Your goal ->
Could you copy every record exactly, leaving the pictures behind?

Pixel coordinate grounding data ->
--

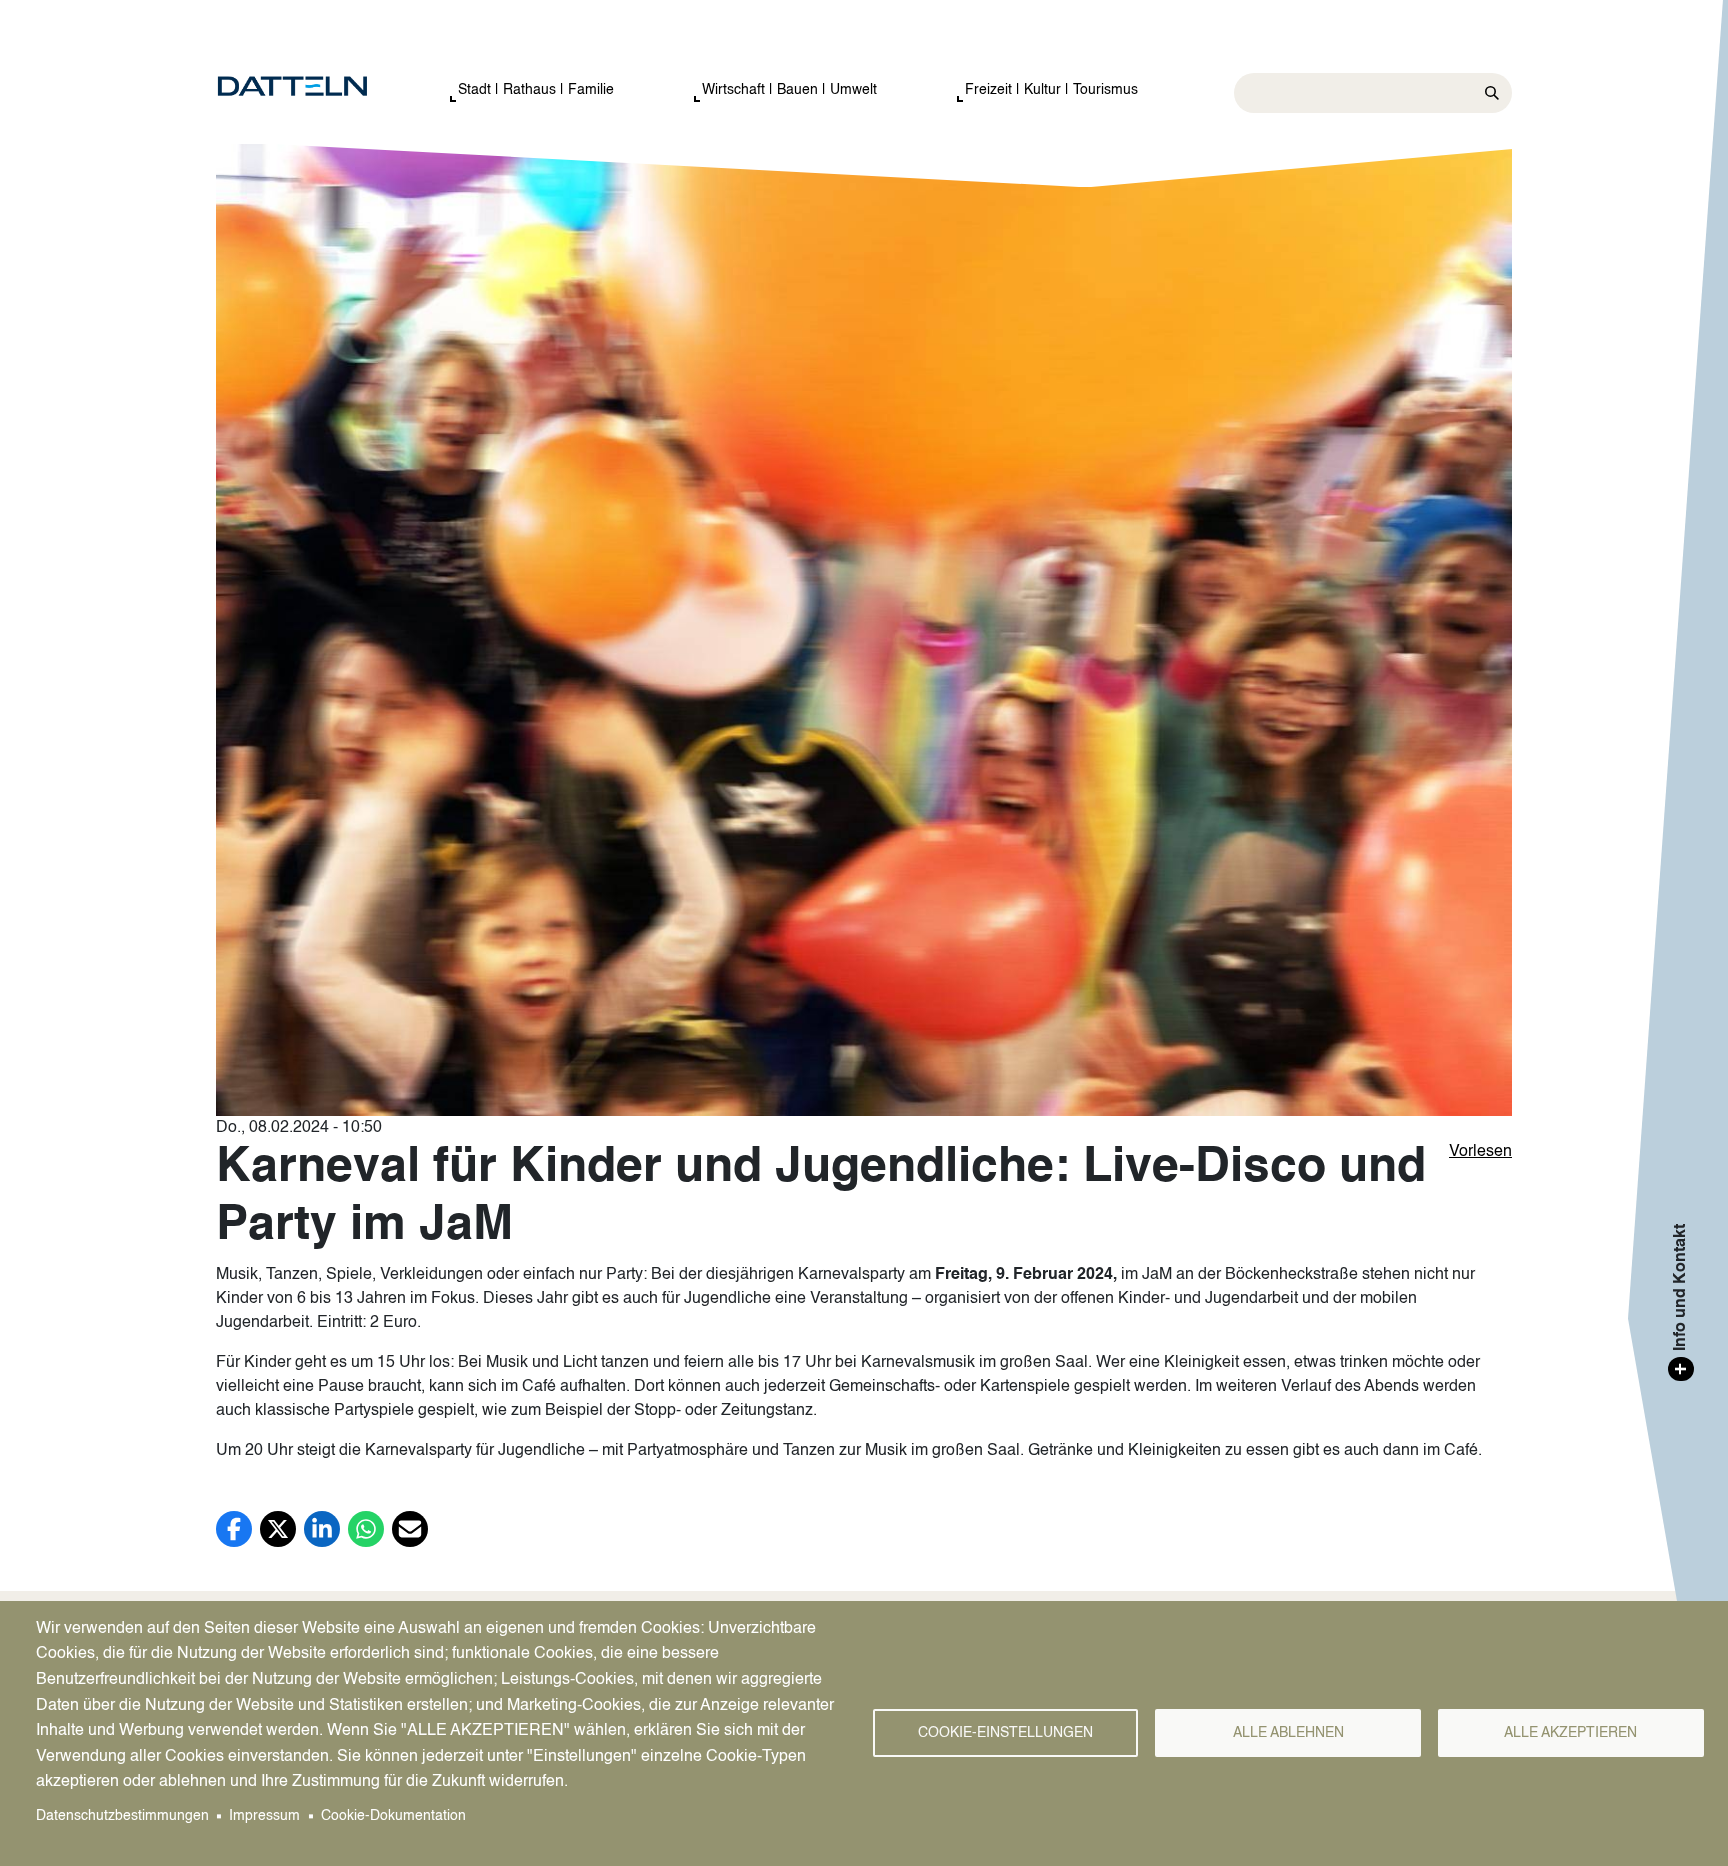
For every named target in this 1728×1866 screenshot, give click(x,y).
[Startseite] (312, 87)
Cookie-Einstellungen (1005, 1733)
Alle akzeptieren (1570, 1733)
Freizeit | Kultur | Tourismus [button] (1051, 90)
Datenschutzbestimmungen (122, 1816)
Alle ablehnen (1288, 1733)
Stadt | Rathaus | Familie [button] (536, 90)
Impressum (264, 1816)
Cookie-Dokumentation (393, 1816)
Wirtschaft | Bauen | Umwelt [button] (789, 90)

--

Response to this exercise ->
For every named target in this 1728×1866 screenshot, give click(x,y).
[Startseite] (312, 87)
Cookie-Einstellungen (1005, 1733)
Alle akzeptieren (1570, 1733)
Freizeit | Kultur | Tourismus [button] (1051, 90)
Datenschutzbestimmungen (122, 1816)
Alle ablehnen (1288, 1733)
Stadt | Rathaus | Familie [button] (536, 90)
Impressum (264, 1816)
Cookie-Dokumentation (393, 1816)
Wirtschaft | Bauen | Umwelt [button] (789, 90)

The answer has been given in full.